3. The attempt at a solution

Alright at my first look I saw vector component and I thought of the cross product which yields a vector result, but then I realized that it in no way tells us anything about B in the direction of A. So then dot product came to mind but that yeilds a scaler result. So I am kind of stumped as to where to start.

My only idea for part a was to take (A dot B)/vector A which would yield a vector result.
and I had no idea what to do for part b.

2. Oct 24, 2007

### robphy

3. Oct 24, 2007

### Tom McCurdy

wouldn't you just get vector B pointing the other way

i am not sure what you are hinting at

4. Oct 24, 2007

### robphy

Draw a picture... and maybe form dot and/or cross products with "(vector B) minus (your answer to part a)".

5. Oct 24, 2007

### Tom McCurdy

the thing is I still dont have an answer to a, so its hard for me to know what you mean

6. Oct 24, 2007

### Gokul43201

Staff Emeritus
A dot B gives you a scalar - and this is the magnitude of the answer that you want in (a). But the direction is simply that of vector A. So, you can construct the vector component by simply multiplying this scalar by the unit vector along A.

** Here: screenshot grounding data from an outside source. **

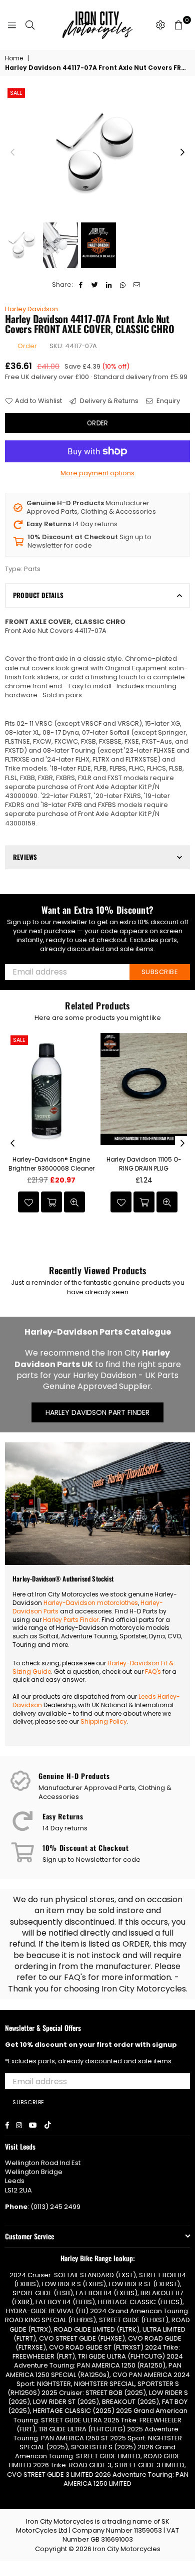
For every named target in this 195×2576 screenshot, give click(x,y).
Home (14, 58)
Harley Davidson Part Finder (98, 1412)
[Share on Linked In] (108, 284)
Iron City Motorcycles (126, 2549)
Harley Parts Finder (70, 1619)
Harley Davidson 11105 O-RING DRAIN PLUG (144, 1164)
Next (182, 152)
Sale (16, 93)
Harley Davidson (31, 309)
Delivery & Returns (108, 400)
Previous (12, 152)
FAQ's (153, 1671)
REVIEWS (25, 857)
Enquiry (167, 400)
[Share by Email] (136, 284)
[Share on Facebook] (80, 284)
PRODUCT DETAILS (38, 595)
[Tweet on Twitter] (94, 284)
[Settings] (161, 24)
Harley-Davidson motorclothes (91, 1602)
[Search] (30, 24)
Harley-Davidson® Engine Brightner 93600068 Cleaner (51, 1164)
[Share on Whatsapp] (122, 284)
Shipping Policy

As suggested by robphy, draw a diagram...everything will fall into place.

7. Oct 24, 2007

### robphy

I thought you had part a... or something close to it.
To make life easier, work with the unit vector along $$\vec A$$, namely $$\hat A = \frac{1}{A}\vec A$$.

As a simpler example, consider $$\hat A=\hat x$$.
How would you find the vector component of $$\vec B$$ along the x-direction?
What can be said about the "remaining piece" in terms of the x-direction?